И вот уже вся команда, растянувшись в гусиную цепь, замелькала между берез. Впереди сам личный представитель президента. Позади, задрав рясу выше колен, с крестом на шее, босиком едва поспешал отец Ахтыро-Волынский.
- Бог не супротив порядку и тоже любит физзарядку, - бросил он на ходу стоявшему у кареты Прохору.
- Зря, батя! Бог сниспошлет крепкий дух, - кричал от кухни повар.
- Пока с небес дождешься, семь раз согнешься, - хохотал священник, сверкая пятками, мокрыми от росы.
Закружились, завертелись в хороводе с удалыми молодцами березы, только успевали то приседать, то вставать, то низко кланяться.
- Спинку! Спинку пригните, батюшка. А теперь руки кверху, выше над головой, будто на небо лезете уже. А вы, Чистоквасенко, что чешете за ухом? Кверху тянитесь, К веткам березы, а то женитесь - невесту без лестницы не сможете поцеловать. Вот так. Хорошо!
...Зарядка, утренний холодок, ключевая вода взбодрили гуляйбабкинских молодцов. Заулыбались, повеселели они, будто каждый по доброй чарке горилки хватил. Ну а крепкий, заваренный брусничником чай с пшеничными сухарями и вовсе развеял усталость, поднял общий настрой.
- Ожили? Хорошо! - кивнул чаевничающим солдатам Гуляйбабка. - А час тому ведь ворчали, как старые деды. Признавайтесь: ворчали, что подняли в такую рань?
- Был такой грех, - ответил за всех самый молодой в обозе солдат. - Только начала сниться девчонка, обнял было... И бац тебе - подъем. Нет, что ни говори, а наш брат по части сладких сновидений бедный, несчастный человек. Обкрадывают нас.
- "Обокрали". "Несчастный человече". Эх, голова твоя два уха! - вздохнул Гуляйбабка. - Да прежде чем слово сказать, надо язык привязать. Уж если на совесть, то наш брат солдат - самый счастливейший человек. Сколько утренних зорь он встретит за службу свою! Сколько раз увидит, как солнце над землей встает! И вовсе он не тот бедный Макар, на которого все шишки валятся, а богач! Самые чистые росы - его. Самый свежий воздух - его. Самые первые песни пернатых - его. Самое дивное небо - тоже его. И коль обкрадывают кого, так это только того, кто дрыхнет до обеда и тюфяком встает.

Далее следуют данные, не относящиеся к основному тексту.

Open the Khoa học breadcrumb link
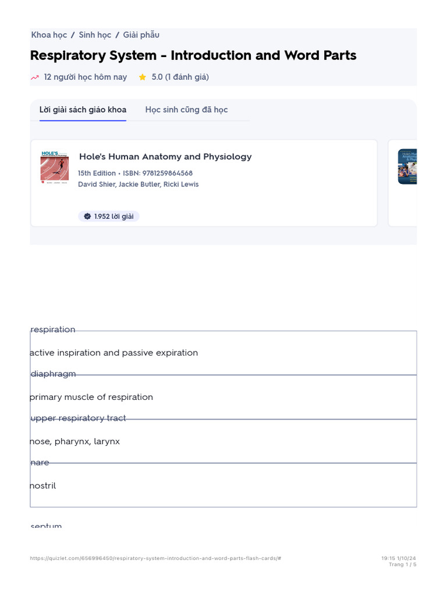447x596 pixels. click(x=49, y=35)
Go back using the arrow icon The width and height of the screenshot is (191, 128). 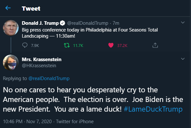click(8, 8)
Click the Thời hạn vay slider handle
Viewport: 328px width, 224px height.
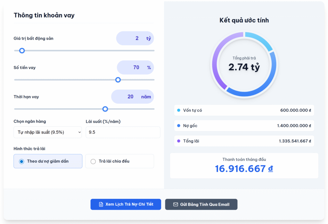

- Истина. Истина глаголет вашими устами, - подтвердил отец Ахтыро-Волынский. - Кто рано встает, тому бог дает.
- Не бог дает, а человек сам берет, - внес поправку Гуляйбабка. - Как говорится, пока лежебока храпел, работящий все сделать успел. Да я бы за один только петушиный крик с чертом вместе с постели вставал.
- Нет теперь тех петухов, что на зорях пели. Всех фрицы поели, - вставил реплику молодой солдат.
- Не ной, как комар над ухом, - обернулся на голос Гуляйбабка. - Будут вам и петух и куры. А что касается сна про девчонку, то сказал бы тебе, паренек, да жаль, что отец священник рядом.
- Коль бухнули в один колокол, то бейте и в остальные, - хлебая с присвистом чай, отозвался священник. - Ничто земное мне не чуждо.
- Мой звон только для холостяков, - сказал Гуляйбабка. - Пусть тот, кто вздумает выбирать невест, также воспользуется зарей.